INSTRUCTIONS TO FOLLOW — Please repeat the data shown below, word for word.

Dataset items:

□ □ □ □ □

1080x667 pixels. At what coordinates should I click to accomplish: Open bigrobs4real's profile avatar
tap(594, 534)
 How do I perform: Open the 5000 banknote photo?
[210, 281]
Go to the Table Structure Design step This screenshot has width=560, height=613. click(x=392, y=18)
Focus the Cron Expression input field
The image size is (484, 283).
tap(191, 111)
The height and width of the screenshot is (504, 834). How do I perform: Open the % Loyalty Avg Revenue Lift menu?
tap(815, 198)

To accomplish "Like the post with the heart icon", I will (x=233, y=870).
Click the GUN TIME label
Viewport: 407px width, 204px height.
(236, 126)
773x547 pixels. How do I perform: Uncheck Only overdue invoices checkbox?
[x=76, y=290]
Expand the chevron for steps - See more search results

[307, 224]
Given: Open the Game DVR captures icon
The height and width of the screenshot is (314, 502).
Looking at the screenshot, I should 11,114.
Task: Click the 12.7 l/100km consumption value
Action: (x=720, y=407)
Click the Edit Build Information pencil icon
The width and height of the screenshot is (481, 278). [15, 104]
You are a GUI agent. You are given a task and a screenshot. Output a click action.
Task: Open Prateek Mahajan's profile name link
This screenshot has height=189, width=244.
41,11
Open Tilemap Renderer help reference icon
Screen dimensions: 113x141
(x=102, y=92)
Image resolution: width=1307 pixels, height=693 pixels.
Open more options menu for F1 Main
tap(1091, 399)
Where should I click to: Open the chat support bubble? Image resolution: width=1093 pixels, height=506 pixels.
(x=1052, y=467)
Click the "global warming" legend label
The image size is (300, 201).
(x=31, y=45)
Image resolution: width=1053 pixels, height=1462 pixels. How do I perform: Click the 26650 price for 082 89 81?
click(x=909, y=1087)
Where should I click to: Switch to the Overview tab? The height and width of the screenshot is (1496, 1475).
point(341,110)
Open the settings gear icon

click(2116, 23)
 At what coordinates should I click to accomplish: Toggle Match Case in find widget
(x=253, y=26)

□ □ □ □ □

SOLUTION FOR THIS EXERCISE —
1080x667 pixels. At what coordinates should I click to accomplish: Open bigrobs4real's profile avatar
tap(594, 534)
 How do I perform: Open the 5000 banknote photo?
[210, 281]
Go to the Table Structure Design step This screenshot has width=560, height=613. click(x=392, y=18)
Focus the Cron Expression input field
The image size is (484, 283).
tap(191, 111)
The height and width of the screenshot is (504, 834). How do I perform: Open the % Loyalty Avg Revenue Lift menu?
tap(815, 198)

To accomplish "Like the post with the heart icon", I will (x=233, y=870).
Click the GUN TIME label
Viewport: 407px width, 204px height.
(236, 126)
773x547 pixels. How do I perform: Uncheck Only overdue invoices checkbox?
[x=76, y=290]
Expand the chevron for steps - See more search results

[307, 224]
Given: Open the Game DVR captures icon
The height and width of the screenshot is (314, 502).
Looking at the screenshot, I should 11,114.
Task: Click the 12.7 l/100km consumption value
Action: (x=720, y=407)
Click the Edit Build Information pencil icon
The width and height of the screenshot is (481, 278). [15, 104]
You are a GUI agent. You are given a task and a screenshot. Output a click action.
Task: Open Prateek Mahajan's profile name link
This screenshot has height=189, width=244.
41,11
Open Tilemap Renderer help reference icon
Screen dimensions: 113x141
(x=102, y=92)
Image resolution: width=1307 pixels, height=693 pixels.
Open more options menu for F1 Main
tap(1091, 399)
Where should I click to: Open the chat support bubble? Image resolution: width=1093 pixels, height=506 pixels.
(x=1052, y=467)
Click the "global warming" legend label
The image size is (300, 201).
(x=31, y=45)
Image resolution: width=1053 pixels, height=1462 pixels. How do I perform: Click the 26650 price for 082 89 81?
click(x=909, y=1087)
Where should I click to: Switch to the Overview tab? The height and width of the screenshot is (1496, 1475).
point(341,110)
Open the settings gear icon

click(2116, 23)
 At what coordinates should I click to accomplish: Toggle Match Case in find widget
(x=253, y=26)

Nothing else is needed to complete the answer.